Credit, including your credit report and credit score, is one of the most important pieces of personal financial information that will stay with you for the rest of your life.
While credit—which refers both to your ability to borrow money and your financial reputation—can be incredibly beneficial and can help you buy things that you need, it can also be extremely harmful if not properly managed.
“The first thing people need to realize is how impactful their responsible use of credit is in so many different aspects of their life,” says Fred Elsberry, president of the Better Business Bureau in the metro Atlanta region.

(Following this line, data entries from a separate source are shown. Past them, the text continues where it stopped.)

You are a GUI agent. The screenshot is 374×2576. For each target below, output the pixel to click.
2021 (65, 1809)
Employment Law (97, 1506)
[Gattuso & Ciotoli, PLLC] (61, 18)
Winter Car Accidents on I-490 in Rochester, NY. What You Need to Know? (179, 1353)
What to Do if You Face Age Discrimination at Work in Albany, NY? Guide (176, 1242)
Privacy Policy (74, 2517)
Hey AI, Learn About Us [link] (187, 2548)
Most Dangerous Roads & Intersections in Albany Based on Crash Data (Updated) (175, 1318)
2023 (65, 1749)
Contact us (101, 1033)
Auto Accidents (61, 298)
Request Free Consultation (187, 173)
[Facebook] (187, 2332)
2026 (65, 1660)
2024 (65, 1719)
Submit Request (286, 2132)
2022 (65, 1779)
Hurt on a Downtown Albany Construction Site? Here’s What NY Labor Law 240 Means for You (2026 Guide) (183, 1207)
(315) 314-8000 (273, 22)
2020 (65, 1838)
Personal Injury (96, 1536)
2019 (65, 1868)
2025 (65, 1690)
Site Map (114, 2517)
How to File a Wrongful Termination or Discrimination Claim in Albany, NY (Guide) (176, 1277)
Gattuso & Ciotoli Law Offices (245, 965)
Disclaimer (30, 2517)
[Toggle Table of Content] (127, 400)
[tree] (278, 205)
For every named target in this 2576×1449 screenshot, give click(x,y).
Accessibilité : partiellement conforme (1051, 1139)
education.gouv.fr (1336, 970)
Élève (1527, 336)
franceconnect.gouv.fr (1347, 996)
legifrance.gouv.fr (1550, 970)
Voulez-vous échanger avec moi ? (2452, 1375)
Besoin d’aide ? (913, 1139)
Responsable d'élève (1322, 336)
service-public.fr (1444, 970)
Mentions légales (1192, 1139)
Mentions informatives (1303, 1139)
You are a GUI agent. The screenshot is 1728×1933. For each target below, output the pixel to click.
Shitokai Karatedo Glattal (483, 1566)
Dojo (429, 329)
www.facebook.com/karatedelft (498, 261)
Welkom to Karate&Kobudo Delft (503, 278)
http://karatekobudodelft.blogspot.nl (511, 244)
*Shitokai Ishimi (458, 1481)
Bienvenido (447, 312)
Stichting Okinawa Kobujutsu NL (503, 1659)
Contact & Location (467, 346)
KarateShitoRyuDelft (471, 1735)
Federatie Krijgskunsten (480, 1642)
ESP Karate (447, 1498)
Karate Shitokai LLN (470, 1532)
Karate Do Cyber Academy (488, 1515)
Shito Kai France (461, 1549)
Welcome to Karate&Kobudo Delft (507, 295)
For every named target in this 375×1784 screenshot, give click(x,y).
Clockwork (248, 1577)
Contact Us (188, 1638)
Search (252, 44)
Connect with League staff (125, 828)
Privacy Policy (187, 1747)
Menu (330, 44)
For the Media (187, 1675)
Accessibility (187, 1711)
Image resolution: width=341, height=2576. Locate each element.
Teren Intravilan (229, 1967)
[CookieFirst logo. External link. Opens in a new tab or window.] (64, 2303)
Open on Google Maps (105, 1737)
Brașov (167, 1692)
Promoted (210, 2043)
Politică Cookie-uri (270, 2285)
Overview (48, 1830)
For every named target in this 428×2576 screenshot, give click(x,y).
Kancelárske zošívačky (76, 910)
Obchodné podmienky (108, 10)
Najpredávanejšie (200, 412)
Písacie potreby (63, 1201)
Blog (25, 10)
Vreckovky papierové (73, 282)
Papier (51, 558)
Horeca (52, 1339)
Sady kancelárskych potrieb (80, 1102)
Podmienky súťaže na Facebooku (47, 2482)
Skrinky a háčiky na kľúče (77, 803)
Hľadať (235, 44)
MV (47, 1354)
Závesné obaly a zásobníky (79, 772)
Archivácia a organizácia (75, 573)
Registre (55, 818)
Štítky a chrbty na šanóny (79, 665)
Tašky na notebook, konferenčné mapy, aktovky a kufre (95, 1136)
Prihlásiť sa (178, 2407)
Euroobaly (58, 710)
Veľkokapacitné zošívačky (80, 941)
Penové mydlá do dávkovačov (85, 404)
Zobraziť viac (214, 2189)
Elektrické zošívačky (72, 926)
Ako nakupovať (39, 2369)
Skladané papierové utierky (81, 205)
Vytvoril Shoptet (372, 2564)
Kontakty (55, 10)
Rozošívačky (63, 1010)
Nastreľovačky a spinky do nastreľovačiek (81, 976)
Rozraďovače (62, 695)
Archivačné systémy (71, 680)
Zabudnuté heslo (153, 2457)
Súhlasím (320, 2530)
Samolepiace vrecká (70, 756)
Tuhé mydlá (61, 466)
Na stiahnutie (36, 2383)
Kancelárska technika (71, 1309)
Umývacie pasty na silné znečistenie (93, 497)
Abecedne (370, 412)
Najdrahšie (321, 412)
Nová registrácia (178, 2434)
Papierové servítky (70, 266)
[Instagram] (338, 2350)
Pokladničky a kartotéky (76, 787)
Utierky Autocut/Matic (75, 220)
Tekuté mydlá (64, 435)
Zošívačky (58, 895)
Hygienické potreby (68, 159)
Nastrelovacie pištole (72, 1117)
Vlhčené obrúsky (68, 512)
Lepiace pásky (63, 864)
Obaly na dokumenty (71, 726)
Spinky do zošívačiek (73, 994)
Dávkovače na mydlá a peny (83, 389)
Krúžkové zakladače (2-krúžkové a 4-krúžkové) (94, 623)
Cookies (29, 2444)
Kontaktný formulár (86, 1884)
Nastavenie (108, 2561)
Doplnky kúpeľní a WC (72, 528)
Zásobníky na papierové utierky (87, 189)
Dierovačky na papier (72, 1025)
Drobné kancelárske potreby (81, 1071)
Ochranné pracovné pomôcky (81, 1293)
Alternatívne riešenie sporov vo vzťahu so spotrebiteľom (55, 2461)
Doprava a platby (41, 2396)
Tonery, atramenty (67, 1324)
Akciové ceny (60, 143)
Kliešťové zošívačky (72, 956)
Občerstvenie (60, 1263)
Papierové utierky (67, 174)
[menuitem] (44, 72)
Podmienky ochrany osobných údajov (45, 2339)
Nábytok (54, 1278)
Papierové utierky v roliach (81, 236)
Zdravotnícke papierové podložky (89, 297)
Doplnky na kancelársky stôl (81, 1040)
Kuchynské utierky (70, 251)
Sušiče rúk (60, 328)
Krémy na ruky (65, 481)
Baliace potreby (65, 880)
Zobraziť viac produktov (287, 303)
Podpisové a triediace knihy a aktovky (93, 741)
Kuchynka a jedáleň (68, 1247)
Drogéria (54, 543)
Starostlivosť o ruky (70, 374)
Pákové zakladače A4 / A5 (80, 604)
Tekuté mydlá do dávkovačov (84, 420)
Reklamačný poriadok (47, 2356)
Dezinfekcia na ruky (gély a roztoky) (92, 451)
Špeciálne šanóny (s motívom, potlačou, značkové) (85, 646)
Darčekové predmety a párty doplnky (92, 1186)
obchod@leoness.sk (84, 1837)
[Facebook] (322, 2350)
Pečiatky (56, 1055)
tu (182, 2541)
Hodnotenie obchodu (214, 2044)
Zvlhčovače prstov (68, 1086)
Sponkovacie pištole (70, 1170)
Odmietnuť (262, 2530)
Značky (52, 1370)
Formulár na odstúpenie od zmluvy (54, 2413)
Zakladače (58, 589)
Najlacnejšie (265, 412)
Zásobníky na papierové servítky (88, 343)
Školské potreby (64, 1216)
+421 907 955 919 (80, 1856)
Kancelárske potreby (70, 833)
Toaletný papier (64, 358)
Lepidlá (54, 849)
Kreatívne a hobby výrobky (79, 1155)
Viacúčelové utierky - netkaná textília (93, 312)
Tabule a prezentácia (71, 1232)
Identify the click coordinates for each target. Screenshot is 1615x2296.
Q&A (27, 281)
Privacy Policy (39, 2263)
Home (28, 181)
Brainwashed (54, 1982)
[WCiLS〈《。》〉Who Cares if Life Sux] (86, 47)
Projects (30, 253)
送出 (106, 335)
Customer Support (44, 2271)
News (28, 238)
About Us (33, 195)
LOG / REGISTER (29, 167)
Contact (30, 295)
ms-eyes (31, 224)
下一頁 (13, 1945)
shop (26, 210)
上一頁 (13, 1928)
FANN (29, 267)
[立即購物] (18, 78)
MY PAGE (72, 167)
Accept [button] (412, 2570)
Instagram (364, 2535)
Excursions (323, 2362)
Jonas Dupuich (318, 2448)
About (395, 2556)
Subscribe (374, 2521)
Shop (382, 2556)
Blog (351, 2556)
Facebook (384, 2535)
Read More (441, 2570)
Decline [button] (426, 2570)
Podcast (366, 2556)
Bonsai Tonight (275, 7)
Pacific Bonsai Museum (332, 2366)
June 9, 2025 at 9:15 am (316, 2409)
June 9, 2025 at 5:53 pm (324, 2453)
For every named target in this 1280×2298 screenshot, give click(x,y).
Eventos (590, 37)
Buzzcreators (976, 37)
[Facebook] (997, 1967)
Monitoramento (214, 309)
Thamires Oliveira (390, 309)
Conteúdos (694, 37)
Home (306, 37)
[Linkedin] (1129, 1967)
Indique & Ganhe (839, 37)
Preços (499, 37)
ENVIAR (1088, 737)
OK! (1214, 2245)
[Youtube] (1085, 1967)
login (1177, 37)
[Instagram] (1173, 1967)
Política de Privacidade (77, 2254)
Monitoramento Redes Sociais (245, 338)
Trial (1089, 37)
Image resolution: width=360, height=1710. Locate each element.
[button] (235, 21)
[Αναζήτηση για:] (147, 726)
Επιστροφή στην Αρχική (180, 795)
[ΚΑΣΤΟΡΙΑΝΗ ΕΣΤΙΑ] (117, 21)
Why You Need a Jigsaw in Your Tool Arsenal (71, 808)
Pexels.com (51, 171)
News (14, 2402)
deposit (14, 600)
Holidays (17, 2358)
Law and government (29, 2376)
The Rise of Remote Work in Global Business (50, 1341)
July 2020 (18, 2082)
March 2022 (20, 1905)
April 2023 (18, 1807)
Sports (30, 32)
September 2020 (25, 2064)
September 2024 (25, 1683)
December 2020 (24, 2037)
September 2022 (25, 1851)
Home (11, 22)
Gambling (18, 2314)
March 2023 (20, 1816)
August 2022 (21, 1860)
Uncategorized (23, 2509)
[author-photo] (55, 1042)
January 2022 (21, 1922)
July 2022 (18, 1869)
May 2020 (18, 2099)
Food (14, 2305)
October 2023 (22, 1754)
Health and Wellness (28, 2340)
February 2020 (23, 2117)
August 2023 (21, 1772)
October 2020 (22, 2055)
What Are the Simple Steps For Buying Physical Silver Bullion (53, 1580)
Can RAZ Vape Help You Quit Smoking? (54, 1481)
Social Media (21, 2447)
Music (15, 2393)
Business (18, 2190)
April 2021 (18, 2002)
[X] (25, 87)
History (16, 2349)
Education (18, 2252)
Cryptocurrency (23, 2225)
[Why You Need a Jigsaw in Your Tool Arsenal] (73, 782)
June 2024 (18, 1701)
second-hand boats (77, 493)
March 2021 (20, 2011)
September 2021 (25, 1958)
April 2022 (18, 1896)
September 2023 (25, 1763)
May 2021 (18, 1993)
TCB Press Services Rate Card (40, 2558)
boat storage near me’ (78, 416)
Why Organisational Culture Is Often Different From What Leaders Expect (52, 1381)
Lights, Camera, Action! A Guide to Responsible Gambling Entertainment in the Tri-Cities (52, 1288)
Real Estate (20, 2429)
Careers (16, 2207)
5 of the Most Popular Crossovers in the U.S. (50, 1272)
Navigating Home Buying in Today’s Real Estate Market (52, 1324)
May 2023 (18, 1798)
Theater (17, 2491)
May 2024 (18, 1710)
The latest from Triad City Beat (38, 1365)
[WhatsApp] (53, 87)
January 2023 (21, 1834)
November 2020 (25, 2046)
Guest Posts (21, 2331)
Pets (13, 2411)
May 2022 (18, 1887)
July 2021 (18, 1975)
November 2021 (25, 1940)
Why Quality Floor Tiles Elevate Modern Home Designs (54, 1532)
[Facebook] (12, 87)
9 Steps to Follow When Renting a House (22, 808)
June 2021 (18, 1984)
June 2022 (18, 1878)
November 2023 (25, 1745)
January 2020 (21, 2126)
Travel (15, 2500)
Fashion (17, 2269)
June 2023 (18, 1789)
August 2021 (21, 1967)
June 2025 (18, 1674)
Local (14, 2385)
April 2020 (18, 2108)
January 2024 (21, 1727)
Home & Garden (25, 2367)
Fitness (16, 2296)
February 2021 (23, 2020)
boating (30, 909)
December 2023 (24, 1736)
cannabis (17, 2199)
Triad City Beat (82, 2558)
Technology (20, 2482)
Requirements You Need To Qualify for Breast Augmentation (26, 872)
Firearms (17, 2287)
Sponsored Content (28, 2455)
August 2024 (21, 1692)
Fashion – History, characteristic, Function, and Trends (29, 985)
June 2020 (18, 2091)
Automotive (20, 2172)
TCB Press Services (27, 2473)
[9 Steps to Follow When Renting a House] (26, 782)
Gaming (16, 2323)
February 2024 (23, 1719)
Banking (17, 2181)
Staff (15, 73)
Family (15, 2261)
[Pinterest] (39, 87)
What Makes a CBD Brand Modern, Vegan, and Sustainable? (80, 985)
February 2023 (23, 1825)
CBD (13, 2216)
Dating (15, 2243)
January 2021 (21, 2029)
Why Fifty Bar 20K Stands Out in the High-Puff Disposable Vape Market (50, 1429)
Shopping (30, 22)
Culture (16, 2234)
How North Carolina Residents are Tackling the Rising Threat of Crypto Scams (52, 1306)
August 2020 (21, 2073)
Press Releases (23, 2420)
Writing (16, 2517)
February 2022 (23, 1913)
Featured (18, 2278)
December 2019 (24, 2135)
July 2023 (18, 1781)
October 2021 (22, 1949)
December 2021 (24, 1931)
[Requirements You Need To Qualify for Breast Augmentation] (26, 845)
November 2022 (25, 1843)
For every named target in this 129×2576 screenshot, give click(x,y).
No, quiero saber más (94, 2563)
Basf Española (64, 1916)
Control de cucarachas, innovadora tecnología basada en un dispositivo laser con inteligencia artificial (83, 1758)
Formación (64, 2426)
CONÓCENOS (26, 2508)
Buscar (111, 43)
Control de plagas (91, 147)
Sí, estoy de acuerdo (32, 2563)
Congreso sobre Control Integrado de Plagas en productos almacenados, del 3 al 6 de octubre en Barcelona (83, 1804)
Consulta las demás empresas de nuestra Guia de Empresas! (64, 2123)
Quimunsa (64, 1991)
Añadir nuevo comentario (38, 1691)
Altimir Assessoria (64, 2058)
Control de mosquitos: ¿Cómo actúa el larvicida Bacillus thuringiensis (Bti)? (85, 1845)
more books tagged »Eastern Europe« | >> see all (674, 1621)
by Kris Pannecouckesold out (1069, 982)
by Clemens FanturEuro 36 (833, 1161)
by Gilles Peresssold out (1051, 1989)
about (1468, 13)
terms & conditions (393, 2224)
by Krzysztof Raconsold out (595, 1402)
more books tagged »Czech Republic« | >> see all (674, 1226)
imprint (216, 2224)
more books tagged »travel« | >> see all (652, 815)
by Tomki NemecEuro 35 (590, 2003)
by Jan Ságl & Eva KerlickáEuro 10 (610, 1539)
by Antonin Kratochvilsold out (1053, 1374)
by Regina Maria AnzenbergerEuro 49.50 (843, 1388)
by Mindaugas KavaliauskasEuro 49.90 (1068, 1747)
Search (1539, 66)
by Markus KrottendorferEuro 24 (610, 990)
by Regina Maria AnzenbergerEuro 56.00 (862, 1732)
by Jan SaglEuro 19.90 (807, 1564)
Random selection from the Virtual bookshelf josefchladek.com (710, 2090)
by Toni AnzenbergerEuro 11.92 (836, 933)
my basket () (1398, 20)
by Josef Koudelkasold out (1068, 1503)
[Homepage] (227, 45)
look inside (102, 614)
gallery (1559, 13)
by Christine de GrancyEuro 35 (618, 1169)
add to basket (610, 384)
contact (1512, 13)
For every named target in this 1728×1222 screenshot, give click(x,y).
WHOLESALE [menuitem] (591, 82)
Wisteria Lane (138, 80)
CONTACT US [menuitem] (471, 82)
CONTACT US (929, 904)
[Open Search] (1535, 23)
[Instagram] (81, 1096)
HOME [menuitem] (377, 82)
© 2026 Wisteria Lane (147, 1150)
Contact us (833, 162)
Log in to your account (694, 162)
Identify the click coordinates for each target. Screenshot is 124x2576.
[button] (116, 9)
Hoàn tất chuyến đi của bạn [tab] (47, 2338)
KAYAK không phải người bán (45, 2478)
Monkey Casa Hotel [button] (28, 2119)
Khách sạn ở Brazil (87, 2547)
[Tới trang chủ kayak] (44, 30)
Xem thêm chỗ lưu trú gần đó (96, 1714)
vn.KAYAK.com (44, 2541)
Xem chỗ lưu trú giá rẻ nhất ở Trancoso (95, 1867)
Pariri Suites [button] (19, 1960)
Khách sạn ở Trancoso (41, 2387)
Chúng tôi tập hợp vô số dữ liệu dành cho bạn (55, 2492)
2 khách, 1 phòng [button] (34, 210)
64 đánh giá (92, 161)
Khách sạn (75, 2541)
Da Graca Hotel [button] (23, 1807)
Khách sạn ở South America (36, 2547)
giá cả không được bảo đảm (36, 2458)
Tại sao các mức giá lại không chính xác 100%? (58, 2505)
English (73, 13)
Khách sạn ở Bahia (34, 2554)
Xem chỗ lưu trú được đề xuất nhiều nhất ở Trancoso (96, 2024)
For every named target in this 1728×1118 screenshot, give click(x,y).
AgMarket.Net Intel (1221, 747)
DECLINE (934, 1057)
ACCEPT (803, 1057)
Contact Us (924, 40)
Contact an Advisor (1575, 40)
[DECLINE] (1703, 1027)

When you borrow money to buy something today, and then pay for it later, you are using credit. Taking out a loan for buying a car, mortgaging a house, borrowing from the bank to start a business, using government loans to pay for school and even buying gas and groceries with a credit card are all examples of purchases made with credit.
When a creditor agrees to lend you money, you are required to repay it over a certain length of time, usually by a specific date, with interest and any other fees set by the lender—a process called loan repayment. Interest is the additional money owed to the lender as compensation for loaning money, and the total amount of money owed is called debt.
While the terms of repayment may vary depending on the loan, the basic concepts of credit and debt stay the same: Borrow now, pay later.
The three main types of credit include:
Revolving credit: With revolving credit, you can repeatedly borrow up to a pre-established maximum limit, as long as you regularly pay off at least a portion of what was borrowed. There are no set payment amounts with revolving credit. Instead, the borrowed amount is either regularly paid in full, or partial payments are scheduled and the borrower agrees to pay interest and fees on the balance. A credit card is the most common type of revolving credit.
Installment credit: With installment credit, you pay back the loan, plus interest, using regular payments of predetermined amounts. Examples of installment credit include car and mortgage payments, where you pay the same amount each month until the loan and interest have been repaid.
Open credit: Open credit must be repaid in full every month.
What are my credit report and credit score, and how are they used?
A credit report is a complete history of all your credit experiences, and generally includes the following information:
- A list of how many credit accounts you have, who they are with and how old they are;
- How much debt, if any, is outstanding on the accounts;
- Your payment behavior, including your payment habits: on time, late or not at all;
- If any collection actions have been taken against you;
- If you have filed for bankruptcy;
- If you have been sued or arrested.
A credit score is a three-digit number that is based on your credit history. Creditors use it to predict how likely you are to repay your debt and make payments when they are due. Potential lenders use your credit report and credit score to assess how trustworthy, or creditworthy, you are and to decide if they want to extend you credit. Creditors will also use your credit report and credit score to determine your repayment terms and interest rates.
“It’s never too soon to begin to establish a very good credit history, which will give you a good credit score, and will impact many areas of your life that you can’t foresee now,” Elsberry says.